Certain advertisements can be deemed to be prospectus. Section 40 (1) of the Act states that every advertisement offering or calling attention to an offer or intended offer of shares in or debentures of a corporation or proposed corporation to the public for subscription or purchase shall be deemed to be a prospectus (and all written laws and rules of law as to the contents of prospectuses and as to liability in respect of statements in and omissions from prospectuses or otherwise relating to prospectuses shall apply and have effect accordingly) if it contains any information or matter other than the following:
(a) the number and description of the shares or debentures concerned;
(b) the name and date of registration of the corporation and its paid up share capital;
(c) a concise statement of the general nature of the main business or proposed main business of the corporation;
(d) the names, addresses and occupations of –
(i) the directors or proposed directors;
(ii) the brokers or underwriters to the issue; and
(iii) in the case of debentures, the trustee for the debenture holders;
(e) the name of the Stock Exchange of which the brokers or underwriters to the issue are members; and
(f ) particulars of the opening and closing dates of the offer and the time and place at which copies of the full prospectus and forms of application for the shares or debentures may be obtained, and unless it states that applications for shares or debentures will proceed only on one of the forms of application referred to in and attached to a printed copy of the prospectus.

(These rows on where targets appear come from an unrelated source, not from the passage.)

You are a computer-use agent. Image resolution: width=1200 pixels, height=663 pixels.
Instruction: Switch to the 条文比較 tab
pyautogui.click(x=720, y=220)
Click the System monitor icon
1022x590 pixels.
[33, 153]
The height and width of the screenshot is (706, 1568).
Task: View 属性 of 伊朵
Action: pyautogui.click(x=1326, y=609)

(2) No statement that, or to the effect that, the advertisement is not a prospectus shall affect the operation of this section.
(3) This section shall apply to advertisements published or disseminated in Malaysia by newspaper, broadcasting, television, cinematograph or any other means whatsoever.
(4) Where an advertisement that is deemed to be a prospectus by virtue of subsection (1) does not comply with the requirements of this Act as to prospectuses, the person who published or disseminated the advertisement, and every officer of the corporation concerned, or other person, who knowingly authorized or permitted the publication or dissemination, shall be guilty of an
offence against this Act.
The Penalty for an offence against this section is imprisonment for five years or a fine of one hundred thousand ringgit or both.
(5) For the purposes of this section where –
(a) an advertisement offering or calling attention to an offer or intended offer of shares in or debentures of a corporation or proposed corporation to the public for subscription or purchase is published or disseminated;
(b) the person who published or disseminated the advertisement before so doing, obtained a certificate signed by at least two directors of the corporation, or two proposed directors of the proposed corporation, that the proposed advertisement is an advertisement that will not be deemed to be a prospectus by virtue of subsection (1); and
(c) the advertisement is not patently an advertisement that is deemed to be a prospectus by virtue of that subsection, the corporation and each person who signed the certificate shall be deemed to be the persons who published or disseminated the advertisement, but no other person shall be deemed to be such a person.
(6) Any person who has obtained a certificate referred to in subsection (5)(b) shall, when so requested by the Registrar forthwith deliver the certificate to the Registrar.
The default penalty for an offence against this section is imprisonment for three years or ten thousand ringgit.
(7) Nothing in this section shall limit or diminish any liability which any person may incur under any rule of law or under any provision of this Act apart from this section.